Parishes are at the centre of welcoming the stranger in our midst, particularly the vulnerable and those in need who are on the periphery of our communities.  As Pope Francis stated in his message for World Day of Migrants and Refugees 2016:  “Faced with the tragedy of tens of thousands refugees fleeing death on account of war and hunger and who are traveling toward a hope for life, the Gospel calls us to be ‘neighbours’ to the smallest and abandoned, (and) to give them a concrete hope,”  He continued it is not enough just to say “courage, patience!” because hope “is combative, with the tenacity of those who go toward a safe destination. I make an appeal to the parishes, to religious communities, to monasteries, and sanctuaries of all Europe to express the concreteness of the Gospel, and to welcome a family of refugees.”
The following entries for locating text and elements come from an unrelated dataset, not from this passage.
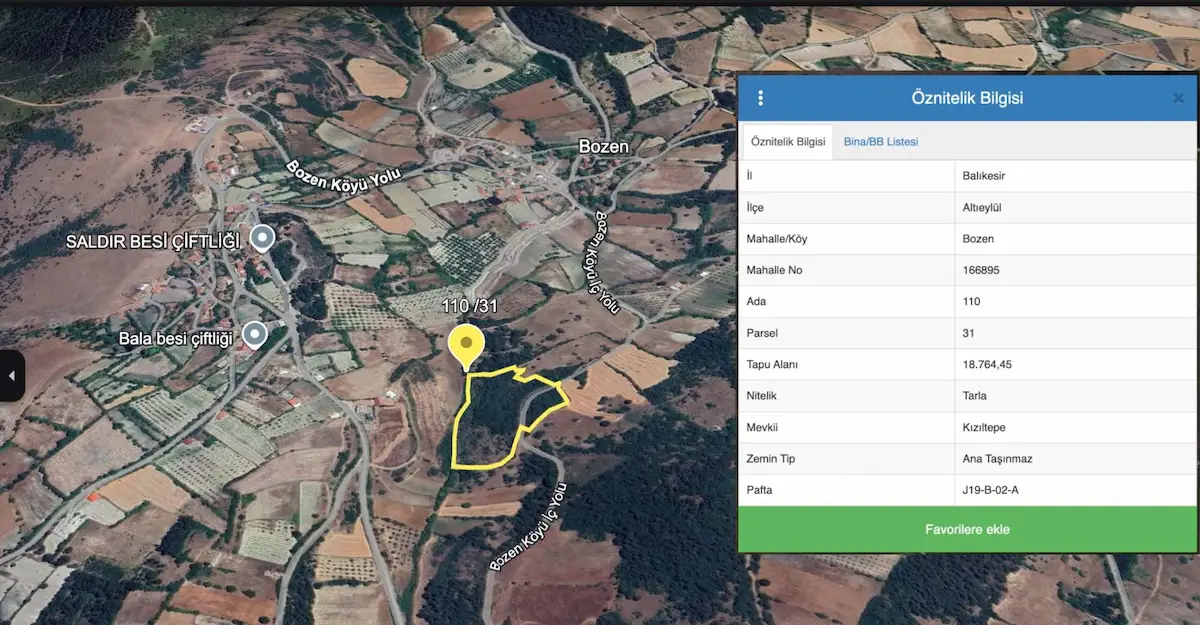Select the Bala besi çiftliği map marker
Screen dimensions: 1200x625
[257, 335]
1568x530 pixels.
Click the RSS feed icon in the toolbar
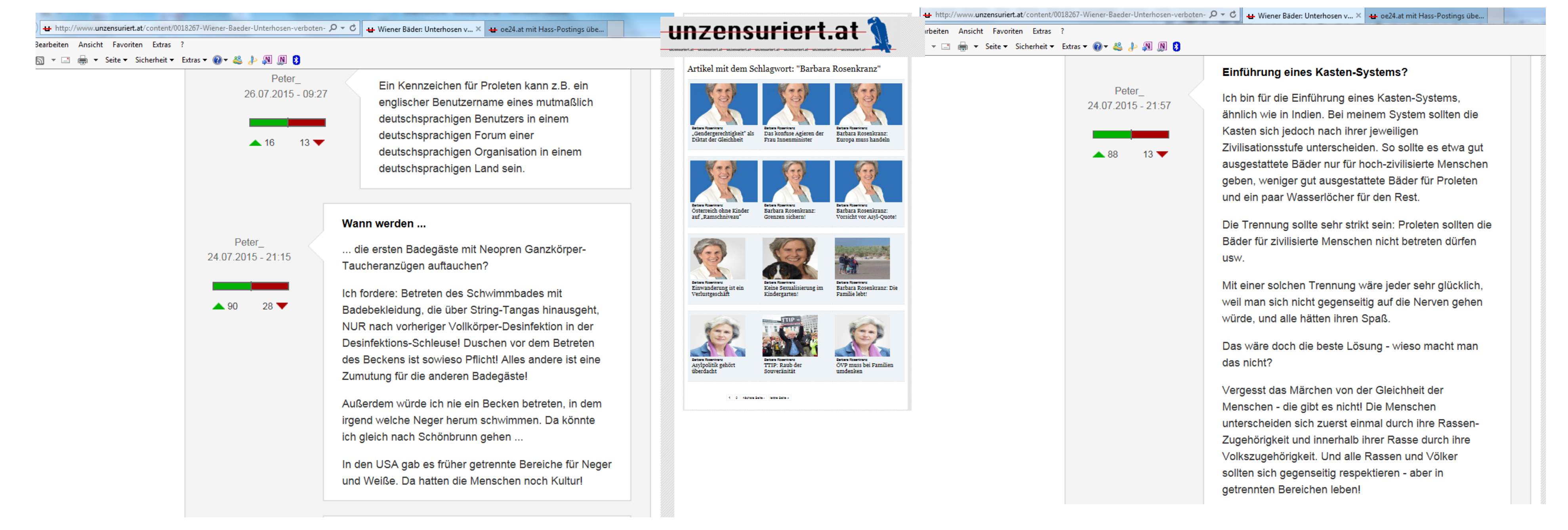point(40,60)
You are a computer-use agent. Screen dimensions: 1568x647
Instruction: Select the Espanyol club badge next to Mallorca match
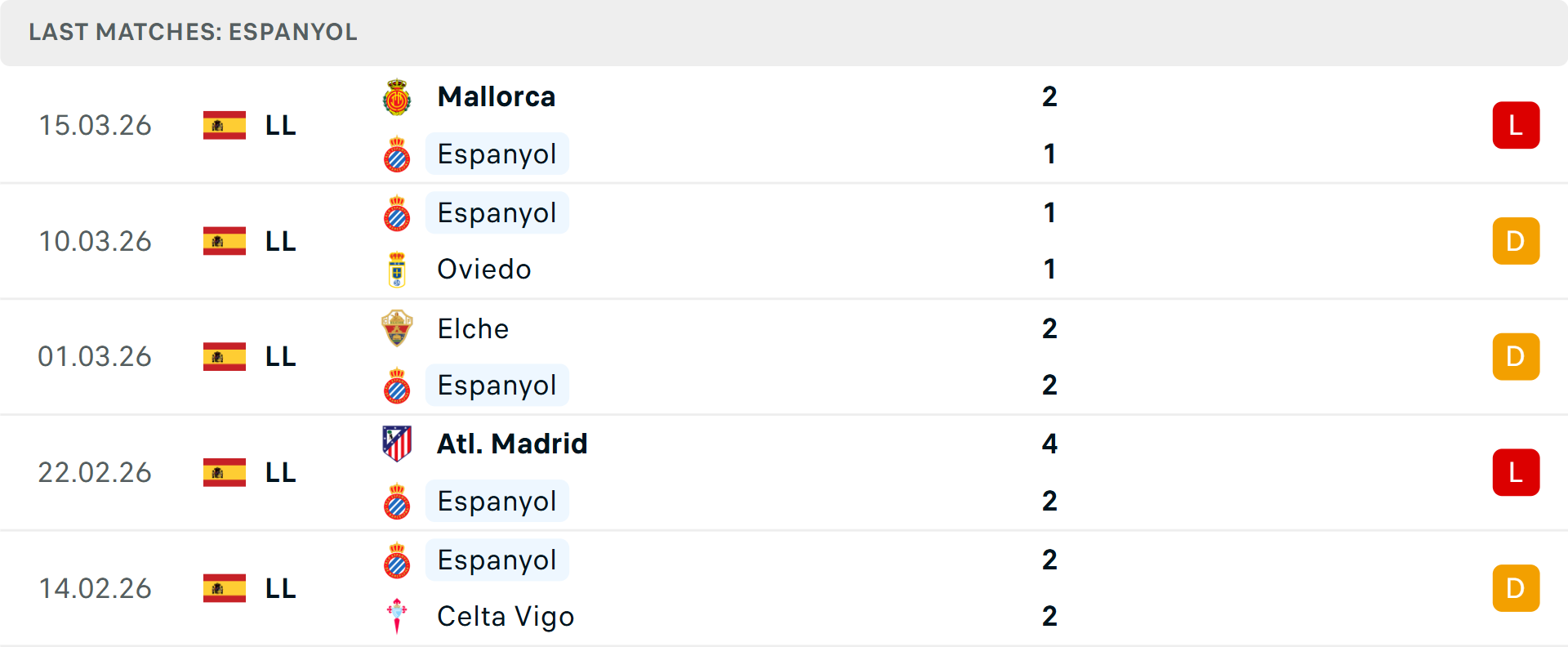point(398,154)
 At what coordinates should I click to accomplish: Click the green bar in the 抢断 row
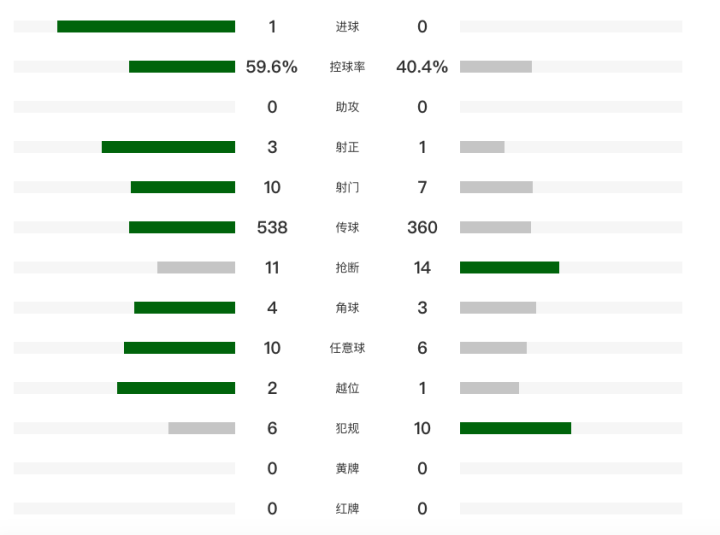point(509,267)
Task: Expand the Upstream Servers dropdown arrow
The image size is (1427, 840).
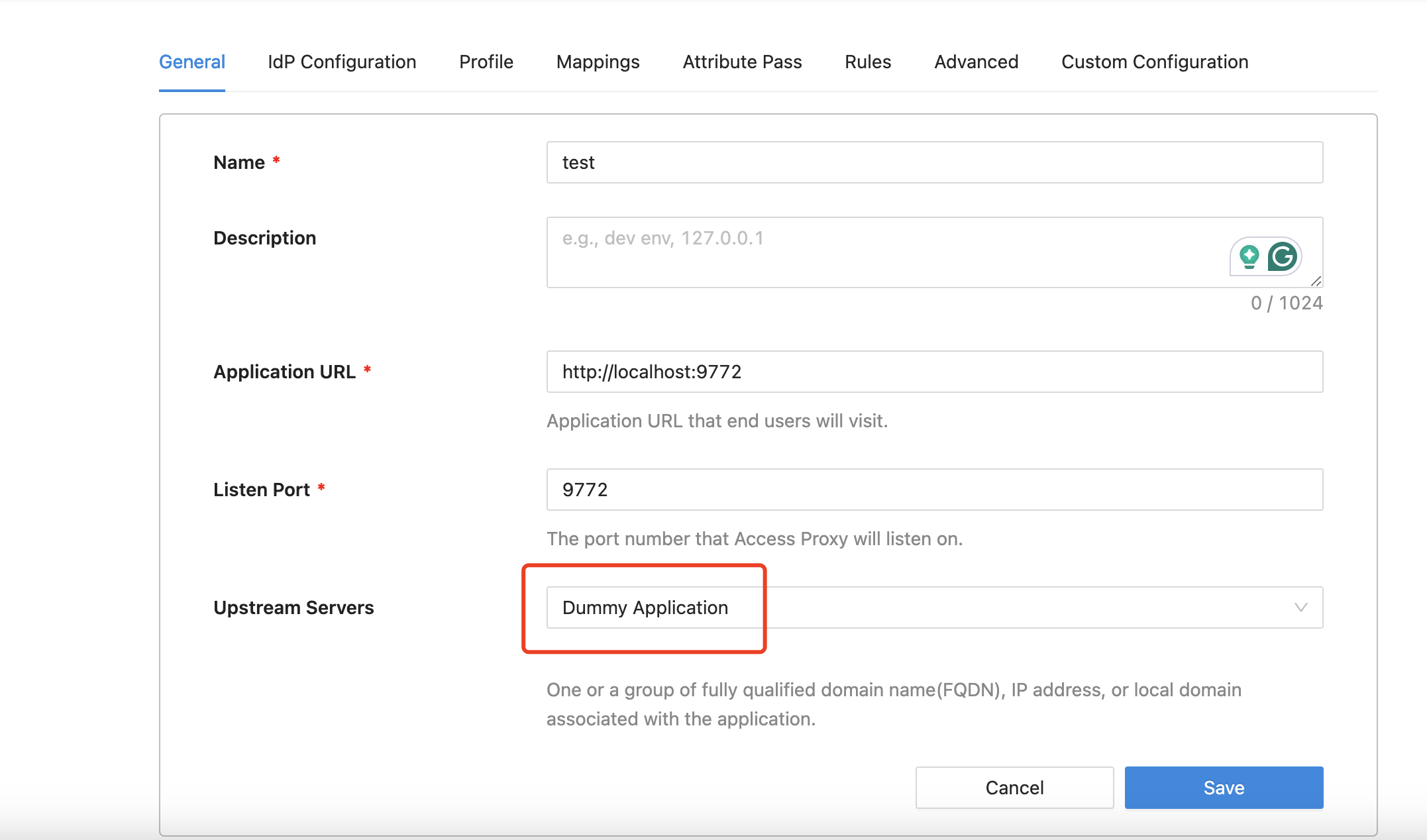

In this year’s message Pope Francis builds on this theme of welcome for migrants and refugees and focuses on ‘Child Migrants, the Vulnerable and the Voiceless’. Pope Francis says, “I feel compelled to draw attention to the reality of child migrants, especially the ones who are alone. In doing so I ask everyone to take care of the young, who in a threefold way are defenceless: they are children, they are foreigners, and they have no means to protect themselves. I ask everyone to help those who, for various reasons, are forced to live far from their homeland and are separated from their families.” 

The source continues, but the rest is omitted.